Do not be afraid to be honest with him. I learned to love him and in a good and a bad mood. We honestly tell each other about their expectations, and then sitting in the kitchen for a cup of tea deciding how we will solve them. We argued, quarreled, were reconciled. We learned to accept each other without any promises and commitments, learning to trust each other. We just share their love and happiness with each other.

And when it came time to leave, we quietly let go of each other in search of a new love. Now we are just close friends. I do not expect anything from a man, I believe that every person in my life sent me or the experience or pleasure.

I am happy to accept in his life a man without any conditions and expectations, and calmly let them go when relations have exhausted themselves. Now circle screaming man should then man should it. No one owes nothing to nobody. To me at the reception come men who are constantly under stress due to the fact that they can not meet someone's expectations, which are simply not able to keep the inflated bar "should».

All people are different

I am convinced that there are good and bad people, all people are different. Nobody anybody nothing is obliged. Neither parents to children, nor children parents. This applies to relationships with men, with friends, in relation to the people with whom we cross through life.
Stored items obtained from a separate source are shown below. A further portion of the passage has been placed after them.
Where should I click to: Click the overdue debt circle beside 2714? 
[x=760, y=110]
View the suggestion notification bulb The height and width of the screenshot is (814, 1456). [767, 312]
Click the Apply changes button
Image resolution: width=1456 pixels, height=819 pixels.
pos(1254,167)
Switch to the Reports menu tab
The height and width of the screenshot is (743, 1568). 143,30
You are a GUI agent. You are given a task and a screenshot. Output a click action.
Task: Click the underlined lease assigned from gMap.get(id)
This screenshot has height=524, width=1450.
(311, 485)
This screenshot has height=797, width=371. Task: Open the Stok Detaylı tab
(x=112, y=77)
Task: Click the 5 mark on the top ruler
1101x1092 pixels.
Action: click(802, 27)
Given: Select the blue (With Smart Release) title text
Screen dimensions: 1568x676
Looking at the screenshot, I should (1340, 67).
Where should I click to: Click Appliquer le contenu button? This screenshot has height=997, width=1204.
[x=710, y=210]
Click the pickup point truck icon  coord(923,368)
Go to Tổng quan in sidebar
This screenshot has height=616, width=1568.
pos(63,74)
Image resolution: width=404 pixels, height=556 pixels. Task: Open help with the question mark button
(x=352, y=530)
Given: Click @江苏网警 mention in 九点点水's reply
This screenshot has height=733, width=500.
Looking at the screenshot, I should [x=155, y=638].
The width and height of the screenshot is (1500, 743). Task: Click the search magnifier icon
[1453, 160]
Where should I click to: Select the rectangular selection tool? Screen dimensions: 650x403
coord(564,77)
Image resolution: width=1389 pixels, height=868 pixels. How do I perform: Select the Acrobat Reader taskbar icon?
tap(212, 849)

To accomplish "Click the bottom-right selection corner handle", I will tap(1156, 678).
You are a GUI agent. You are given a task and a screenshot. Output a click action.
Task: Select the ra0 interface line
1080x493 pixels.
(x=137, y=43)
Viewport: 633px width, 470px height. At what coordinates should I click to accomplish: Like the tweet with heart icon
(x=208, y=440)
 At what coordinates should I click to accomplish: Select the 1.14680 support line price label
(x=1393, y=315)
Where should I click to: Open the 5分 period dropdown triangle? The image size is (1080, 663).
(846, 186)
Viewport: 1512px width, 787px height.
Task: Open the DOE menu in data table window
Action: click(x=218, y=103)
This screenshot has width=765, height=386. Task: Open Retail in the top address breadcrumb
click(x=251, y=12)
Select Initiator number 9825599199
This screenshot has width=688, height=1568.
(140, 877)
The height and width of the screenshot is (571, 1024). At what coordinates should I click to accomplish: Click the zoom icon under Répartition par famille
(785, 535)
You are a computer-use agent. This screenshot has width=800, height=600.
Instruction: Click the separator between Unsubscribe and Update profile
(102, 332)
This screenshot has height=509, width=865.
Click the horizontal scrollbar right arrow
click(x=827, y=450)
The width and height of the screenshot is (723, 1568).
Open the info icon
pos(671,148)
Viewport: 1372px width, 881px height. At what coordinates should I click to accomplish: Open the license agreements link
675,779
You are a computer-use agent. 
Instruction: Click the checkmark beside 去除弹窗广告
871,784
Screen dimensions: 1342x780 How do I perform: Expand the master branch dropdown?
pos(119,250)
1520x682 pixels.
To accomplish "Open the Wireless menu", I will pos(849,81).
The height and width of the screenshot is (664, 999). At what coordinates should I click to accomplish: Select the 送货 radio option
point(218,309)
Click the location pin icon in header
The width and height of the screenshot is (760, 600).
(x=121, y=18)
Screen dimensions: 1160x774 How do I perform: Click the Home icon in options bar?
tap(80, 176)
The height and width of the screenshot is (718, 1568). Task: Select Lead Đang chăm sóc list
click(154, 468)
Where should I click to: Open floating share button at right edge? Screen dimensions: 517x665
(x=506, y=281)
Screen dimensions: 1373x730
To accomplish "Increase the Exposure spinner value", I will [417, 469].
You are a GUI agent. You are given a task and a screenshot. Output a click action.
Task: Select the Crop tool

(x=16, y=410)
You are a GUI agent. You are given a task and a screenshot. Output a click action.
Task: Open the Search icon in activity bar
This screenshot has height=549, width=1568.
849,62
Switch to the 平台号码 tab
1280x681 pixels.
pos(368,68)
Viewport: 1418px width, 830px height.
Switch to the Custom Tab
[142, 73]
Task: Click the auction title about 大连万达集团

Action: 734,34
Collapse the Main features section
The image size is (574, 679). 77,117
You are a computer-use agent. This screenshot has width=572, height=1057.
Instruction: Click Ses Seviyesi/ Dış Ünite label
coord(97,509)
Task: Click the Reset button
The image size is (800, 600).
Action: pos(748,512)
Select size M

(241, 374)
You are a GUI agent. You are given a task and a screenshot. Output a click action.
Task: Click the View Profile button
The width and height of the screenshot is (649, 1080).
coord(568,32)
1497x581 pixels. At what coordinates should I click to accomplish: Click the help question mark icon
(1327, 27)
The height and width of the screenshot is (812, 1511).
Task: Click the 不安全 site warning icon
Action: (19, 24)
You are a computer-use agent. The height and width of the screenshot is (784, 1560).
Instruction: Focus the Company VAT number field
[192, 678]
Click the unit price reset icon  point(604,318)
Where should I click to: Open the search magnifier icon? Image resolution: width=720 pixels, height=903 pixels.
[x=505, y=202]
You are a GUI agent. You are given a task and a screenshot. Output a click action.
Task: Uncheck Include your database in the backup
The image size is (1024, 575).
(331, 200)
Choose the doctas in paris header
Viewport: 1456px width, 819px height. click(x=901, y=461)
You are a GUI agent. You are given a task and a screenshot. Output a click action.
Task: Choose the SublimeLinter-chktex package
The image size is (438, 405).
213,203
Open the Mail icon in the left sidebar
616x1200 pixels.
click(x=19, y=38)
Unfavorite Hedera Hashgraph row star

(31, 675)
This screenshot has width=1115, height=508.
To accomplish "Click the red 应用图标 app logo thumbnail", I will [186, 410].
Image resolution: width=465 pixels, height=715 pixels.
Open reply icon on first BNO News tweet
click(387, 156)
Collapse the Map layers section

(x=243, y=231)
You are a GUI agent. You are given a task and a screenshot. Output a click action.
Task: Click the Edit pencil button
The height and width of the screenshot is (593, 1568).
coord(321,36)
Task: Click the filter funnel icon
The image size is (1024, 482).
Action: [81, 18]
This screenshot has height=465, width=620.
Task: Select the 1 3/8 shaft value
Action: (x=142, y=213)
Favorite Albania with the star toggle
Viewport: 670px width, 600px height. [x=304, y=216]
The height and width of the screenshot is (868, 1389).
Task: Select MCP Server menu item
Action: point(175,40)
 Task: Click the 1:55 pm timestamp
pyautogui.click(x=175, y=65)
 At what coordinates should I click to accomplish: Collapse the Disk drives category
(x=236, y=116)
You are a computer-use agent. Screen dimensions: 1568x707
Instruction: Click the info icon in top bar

Everything we do, we do with expectations. If we love someone, you expect that it would be advisable to do with our expectations, we are not even aware. Love creates the biggest disappointments in the world, because the love is blinding, we become blind, deaf and helpless.

Love gives us wings and raises an incredible height. And when love passes, the drop in real life becomes inevitable. A fall from a great height harder because we are waiting for the bottom of the misunderstanding, resentment, disappointment. It is difficult to accept, because the difference before and after the palpable and painful.

Do not expect that people will fit into your idea of ​​them. Love and respect of other people - so let them be themselves. When you stop to expect that people will behave in a certain way, you will look at them differently. We can not know exactly what he thinks and feels different person. So the world works. But when we find someone of this, every day we discover there is something new, and this makes it awesome. Everyone is wonderful and beautiful, but to see it you need patience.

And finally

People rarely behave as you do. Believe in the best, do not build expectations. After all, happiness depends on your thoughts and point of view on things. Even if the situation or relationship add up very badly, they would still have been worth it. Because you have a new experience. People come into our lives by chance!